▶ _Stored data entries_
━━━
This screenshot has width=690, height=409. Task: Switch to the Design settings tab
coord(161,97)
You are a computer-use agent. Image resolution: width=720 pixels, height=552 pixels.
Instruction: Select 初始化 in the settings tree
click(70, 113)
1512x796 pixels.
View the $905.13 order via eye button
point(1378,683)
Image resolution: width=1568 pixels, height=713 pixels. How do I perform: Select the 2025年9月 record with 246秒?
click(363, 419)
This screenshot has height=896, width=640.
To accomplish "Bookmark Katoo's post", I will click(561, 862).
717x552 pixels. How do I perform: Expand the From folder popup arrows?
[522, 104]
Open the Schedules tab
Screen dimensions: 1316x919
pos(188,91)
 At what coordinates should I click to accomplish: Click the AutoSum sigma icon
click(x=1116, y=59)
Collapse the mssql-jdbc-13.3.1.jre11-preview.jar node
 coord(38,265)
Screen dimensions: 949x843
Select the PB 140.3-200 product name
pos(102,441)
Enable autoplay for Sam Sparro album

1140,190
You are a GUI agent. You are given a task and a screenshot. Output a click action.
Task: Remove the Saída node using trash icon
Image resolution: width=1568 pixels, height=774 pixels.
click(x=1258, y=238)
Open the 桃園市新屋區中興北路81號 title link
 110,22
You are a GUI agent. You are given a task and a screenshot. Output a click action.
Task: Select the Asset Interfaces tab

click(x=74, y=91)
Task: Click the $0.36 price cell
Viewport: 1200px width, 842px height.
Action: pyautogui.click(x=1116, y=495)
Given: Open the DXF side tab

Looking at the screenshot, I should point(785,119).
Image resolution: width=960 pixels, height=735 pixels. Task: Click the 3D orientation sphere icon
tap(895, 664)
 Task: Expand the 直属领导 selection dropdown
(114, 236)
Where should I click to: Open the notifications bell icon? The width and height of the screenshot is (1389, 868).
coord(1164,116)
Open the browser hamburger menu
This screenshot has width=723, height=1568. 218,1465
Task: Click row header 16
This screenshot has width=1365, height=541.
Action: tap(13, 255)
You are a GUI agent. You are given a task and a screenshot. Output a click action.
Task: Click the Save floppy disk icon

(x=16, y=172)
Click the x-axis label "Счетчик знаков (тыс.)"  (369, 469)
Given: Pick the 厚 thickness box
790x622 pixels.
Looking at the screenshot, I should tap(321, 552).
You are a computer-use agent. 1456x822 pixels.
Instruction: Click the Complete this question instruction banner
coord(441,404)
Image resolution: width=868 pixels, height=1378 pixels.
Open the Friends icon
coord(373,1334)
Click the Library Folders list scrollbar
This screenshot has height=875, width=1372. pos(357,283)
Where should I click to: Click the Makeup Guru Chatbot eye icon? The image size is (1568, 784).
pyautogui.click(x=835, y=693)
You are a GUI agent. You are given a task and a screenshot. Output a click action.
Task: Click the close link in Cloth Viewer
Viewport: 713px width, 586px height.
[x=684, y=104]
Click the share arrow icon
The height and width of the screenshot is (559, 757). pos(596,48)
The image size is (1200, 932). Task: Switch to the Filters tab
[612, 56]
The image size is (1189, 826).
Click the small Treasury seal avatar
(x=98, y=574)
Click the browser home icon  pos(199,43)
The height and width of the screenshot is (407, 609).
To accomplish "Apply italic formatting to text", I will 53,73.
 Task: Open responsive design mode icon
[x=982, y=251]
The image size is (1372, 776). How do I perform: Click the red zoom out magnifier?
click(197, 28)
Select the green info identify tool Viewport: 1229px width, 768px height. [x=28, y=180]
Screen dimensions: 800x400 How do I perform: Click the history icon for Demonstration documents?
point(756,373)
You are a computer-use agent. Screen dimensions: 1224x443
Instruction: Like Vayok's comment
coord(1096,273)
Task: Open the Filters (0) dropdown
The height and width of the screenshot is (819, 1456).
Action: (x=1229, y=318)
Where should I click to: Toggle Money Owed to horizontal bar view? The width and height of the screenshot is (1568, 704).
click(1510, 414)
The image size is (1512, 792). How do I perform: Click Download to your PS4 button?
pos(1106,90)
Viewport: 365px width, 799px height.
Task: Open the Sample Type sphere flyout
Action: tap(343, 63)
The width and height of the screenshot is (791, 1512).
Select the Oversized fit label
━━━
▶ _Work to complete_
Your reply should repeat the entries above in full, with every character intact.

▶ _Result for this task_
This screenshot has width=690, height=409. Task: Switch to the Design settings tab
coord(161,97)
You are a computer-use agent. Image resolution: width=720 pixels, height=552 pixels.
Instruction: Select 初始化 in the settings tree
click(70, 113)
1512x796 pixels.
View the $905.13 order via eye button
point(1378,683)
Image resolution: width=1568 pixels, height=713 pixels. How do I perform: Select the 2025年9月 record with 246秒?
click(363, 419)
This screenshot has height=896, width=640.
To accomplish "Bookmark Katoo's post", I will click(561, 862).
717x552 pixels. How do I perform: Expand the From folder popup arrows?
[522, 104]
Open the Schedules tab
Screen dimensions: 1316x919
pos(188,91)
 At what coordinates should I click to accomplish: Click the AutoSum sigma icon
click(x=1116, y=59)
Collapse the mssql-jdbc-13.3.1.jre11-preview.jar node
 coord(38,265)
Screen dimensions: 949x843
Select the PB 140.3-200 product name
pos(102,441)
Enable autoplay for Sam Sparro album

1140,190
You are a GUI agent. You are given a task and a screenshot. Output a click action.
Task: Remove the Saída node using trash icon
Image resolution: width=1568 pixels, height=774 pixels.
click(x=1258, y=238)
Open the 桃園市新屋區中興北路81號 title link
 110,22
You are a GUI agent. You are given a task and a screenshot. Output a click action.
Task: Select the Asset Interfaces tab

click(x=74, y=91)
Task: Click the $0.36 price cell
Viewport: 1200px width, 842px height.
Action: pyautogui.click(x=1116, y=495)
Given: Open the DXF side tab

Looking at the screenshot, I should point(785,119).
Image resolution: width=960 pixels, height=735 pixels. Task: Click the 3D orientation sphere icon
tap(895, 664)
 Task: Expand the 直属领导 selection dropdown
(114, 236)
Where should I click to: Open the notifications bell icon? The width and height of the screenshot is (1389, 868).
coord(1164,116)
Open the browser hamburger menu
This screenshot has width=723, height=1568. 218,1465
Task: Click row header 16
This screenshot has width=1365, height=541.
Action: tap(13, 255)
You are a GUI agent. You are given a task and a screenshot. Output a click action.
Task: Click the Save floppy disk icon

(x=16, y=172)
Click the x-axis label "Счетчик знаков (тыс.)"  (369, 469)
Given: Pick the 厚 thickness box
790x622 pixels.
Looking at the screenshot, I should tap(321, 552).
You are a computer-use agent. 1456x822 pixels.
Instruction: Click the Complete this question instruction banner
coord(441,404)
Image resolution: width=868 pixels, height=1378 pixels.
Open the Friends icon
coord(373,1334)
Click the Library Folders list scrollbar
This screenshot has height=875, width=1372. pos(357,283)
Where should I click to: Click the Makeup Guru Chatbot eye icon? The image size is (1568, 784).
pyautogui.click(x=835, y=693)
You are a GUI agent. You are given a task and a screenshot. Output a click action.
Task: Click the close link in Cloth Viewer
Viewport: 713px width, 586px height.
[x=684, y=104]
Click the share arrow icon
The height and width of the screenshot is (559, 757). pos(596,48)
The image size is (1200, 932). Task: Switch to the Filters tab
[612, 56]
The image size is (1189, 826).
Click the small Treasury seal avatar
(x=98, y=574)
Click the browser home icon  pos(199,43)
The height and width of the screenshot is (407, 609).
To accomplish "Apply italic formatting to text", I will 53,73.
 Task: Open responsive design mode icon
[x=982, y=251]
The image size is (1372, 776). How do I perform: Click the red zoom out magnifier?
click(197, 28)
Select the green info identify tool Viewport: 1229px width, 768px height. [x=28, y=180]
Screen dimensions: 800x400 How do I perform: Click the history icon for Demonstration documents?
point(756,373)
You are a computer-use agent. Screen dimensions: 1224x443
Instruction: Like Vayok's comment
coord(1096,273)
Task: Open the Filters (0) dropdown
The height and width of the screenshot is (819, 1456).
Action: (x=1229, y=318)
Where should I click to: Toggle Money Owed to horizontal bar view? The width and height of the screenshot is (1568, 704).
click(1510, 414)
The image size is (1512, 792). How do I perform: Click Download to your PS4 button?
pos(1106,90)
Viewport: 365px width, 799px height.
Task: Open the Sample Type sphere flyout
Action: tap(343, 63)
The width and height of the screenshot is (791, 1512).
Select the Oversized fit label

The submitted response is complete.